Needless to say, these pieces were really dirty and thick with grease, which turned to glue, but not too much rust. This must have been more protected from the elements.

I decided to be ecologic and use table vinegar to take off the rust from the small screws.


I started with small jars, and hung the labels of the pieces outside the rim and did pieces that were small, and were neighbors. I agitated the jars every 30 minutes when possible, hard enough to get things circulating, but not so hard that the screws would slip out of their tags. I filled each jar just enough to cover the parts inside.


For the first batch, I started the vinegar bath at 10am and ultimately stopped it at 5pm, 7 hours of soaking. The rust came off like a charm, but the grease still needed to be hand taken out, of every thread, on every screw. I rinsed each piece and took the grease off, then used my nifty little parts dryer to make sure the rust would not be coming back.

During the long waiting time, I decided to check out some paint for the base. I decided and voiced this (took a vote actually), that I wanted to paint the base either safety yellow, or fuchsia. Yes, you read that right, yellow or pink. It was vetoed, so I picked from the limited selection at the hardware store, and decided on silver, with hammer texture to help hide the sandblasting marks.

 The machine as it is today, is ready for the second and final coat!

There was a piece of ‘I’ beam screwed to the underside on the left.

I didn’t see it supporting anything, so I started to take out the screws. Out of the 6 screws, 2 were disintegrated entirely, 2 were stuck and 2 came out like a dream. I had help pulling it off, and have placed it in the closet for now. I still need to saw off the 2 screws that are partially attached still. There was also one piece on the underside that had the MOST rust I’ve seen.

Just for your amusement


One of the things that I find relaxing is hand scraping the old paint off using chisels, scrapers, screwdrivers, whatever fits the curvature I’m currently working on.



I am currently having a hard time taking the x and y-axis slides off of the pattern bar support.
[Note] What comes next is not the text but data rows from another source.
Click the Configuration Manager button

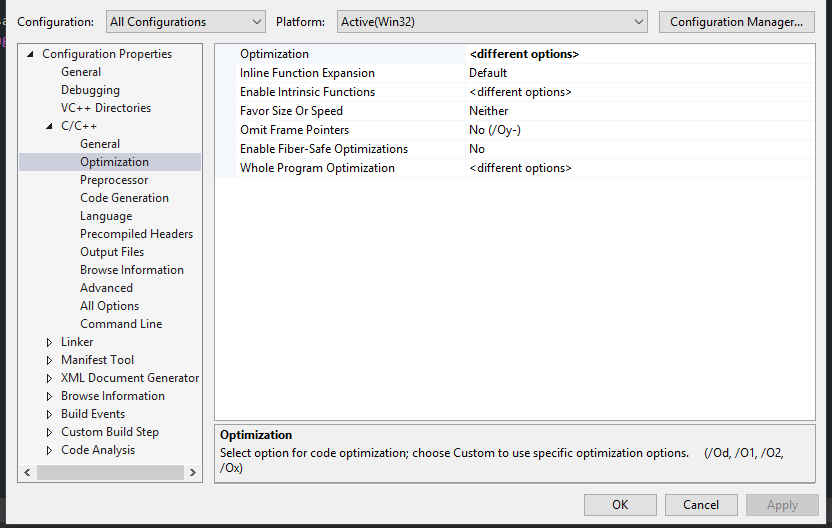736,21
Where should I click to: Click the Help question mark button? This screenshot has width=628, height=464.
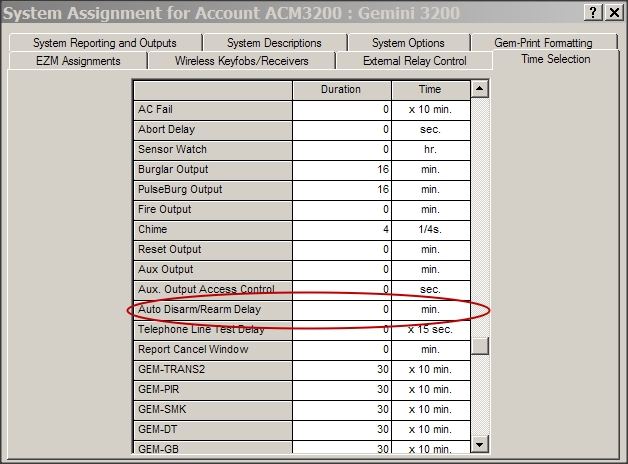(x=592, y=12)
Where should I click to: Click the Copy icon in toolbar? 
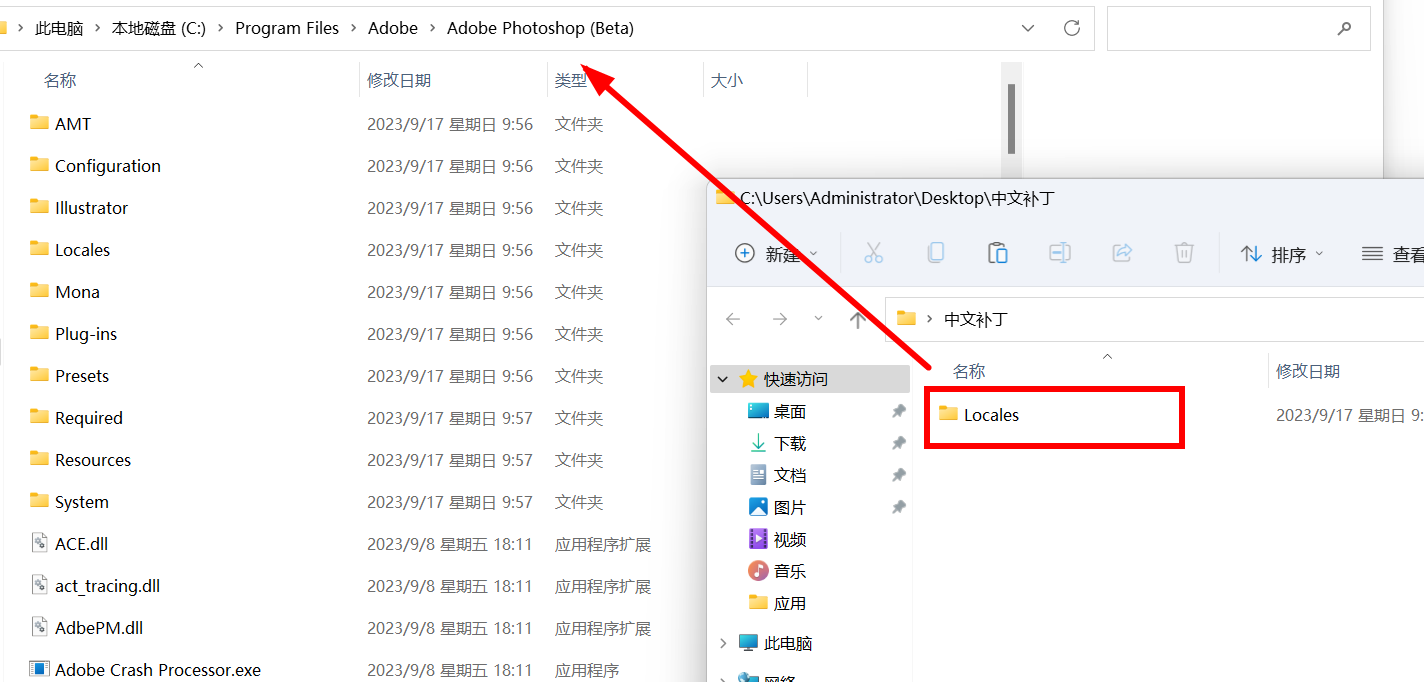tap(935, 254)
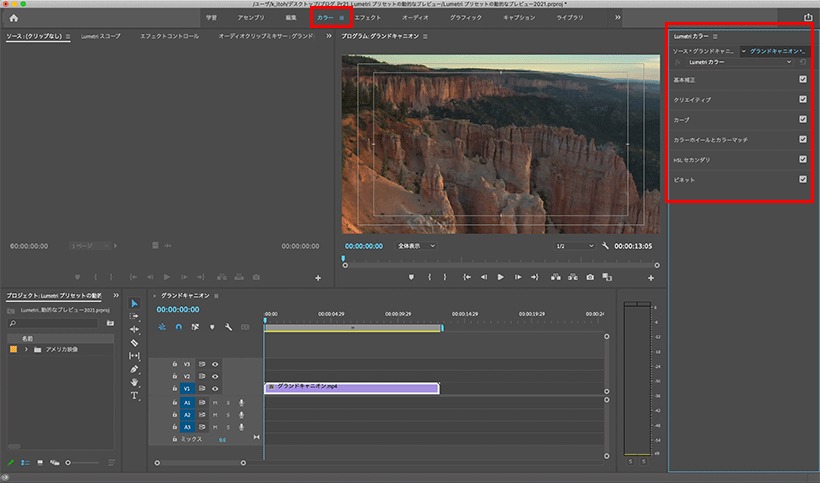This screenshot has width=820, height=483.
Task: Open the 全体表示 zoom dropdown
Action: click(416, 246)
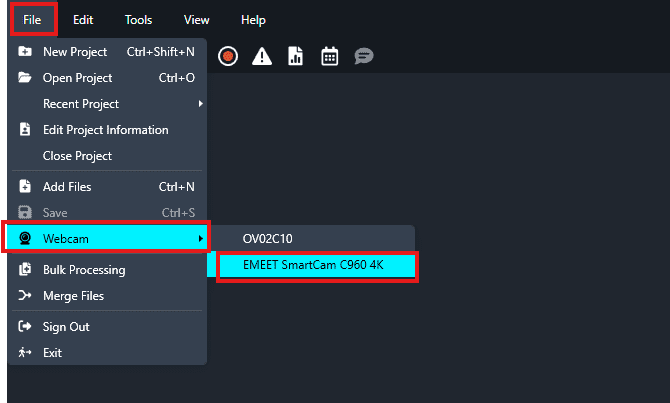Open the Edit menu
670x403 pixels.
tap(83, 19)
I’ve removed all the paint and old grease by hand, unscrewed with the hand wheels maximum and back to minimum, but can’t see what I’m missing.
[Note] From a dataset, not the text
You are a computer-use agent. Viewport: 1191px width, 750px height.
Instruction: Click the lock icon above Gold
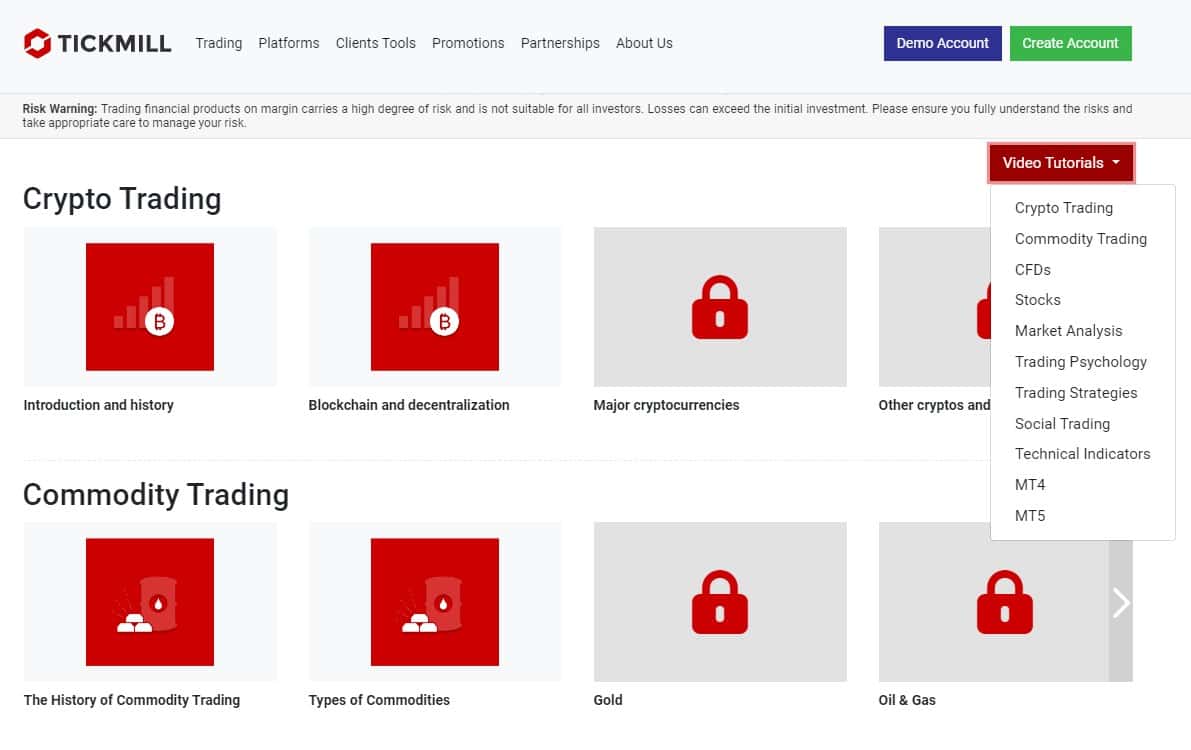click(x=719, y=602)
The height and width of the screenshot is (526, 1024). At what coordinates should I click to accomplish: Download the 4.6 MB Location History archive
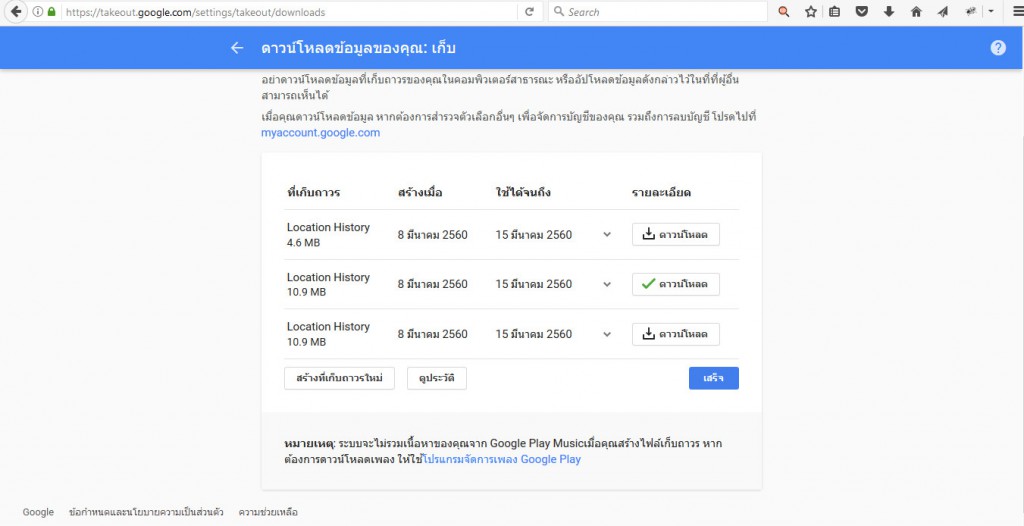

I’ve taken the inside picture and it seems to be a two-piece threaded channel, but I am not having any luck, so a second pair of eyes is going to come in and check it out this week.
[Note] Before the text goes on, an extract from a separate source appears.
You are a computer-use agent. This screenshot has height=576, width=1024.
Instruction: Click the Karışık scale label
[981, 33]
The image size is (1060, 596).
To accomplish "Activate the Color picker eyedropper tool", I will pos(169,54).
I did my first 2 of 4 large batches of vinegar baths this week. It smells like the purple chemical I was telling you about in the last post. I think it was basically purple vinegar.

These are the vinegar covering the pieces (and the plastic bin is covered with plastic wrap to limit the H2S; hydrogen disulfide), adding baking soda to neutralize (and to get the rust flakes to float off, less scrubbing on my part), the after effect (so shiny!) and the sludge that rests. I know that I could pour this down the drain, but I prefer to put it in a bucket and let it evaporate, I need to put it outside this week on a hook near the top of the carport so that it can evaporate more quickly, but it’s been pretty cold, and I’d rather not have a bucket of nasty looking ice.

I am proud to say that I have almost ALL of the parts cleaned, greased and put lightly together. The bulk of what rests is from the sliding chariot, and that’s more elbow grease.

I am also happy to announce that I have found a micromechanic. He is a friend of a friend, and I heard that Gilbert (this mechanic) was looking for 1 new client. He has an atelier less than a mile from mine, and he came over to measure and start making the obvious parts that I’m missing. Screws for mounting the 2 large supports, a vice-like screw for the sliding chariot, rubbers for my rose engine, and various other small things. We will be working together as long as possible, because Gilbert is 85 this year; I’m lucky I found him and that he can make whatever I need!

I feel like I am really making progress, but have also started this week making pieces for Basel World. The next blog post will be about the progress of the straight line, but also: Guilloché of Basel World 2017! Stay tuned.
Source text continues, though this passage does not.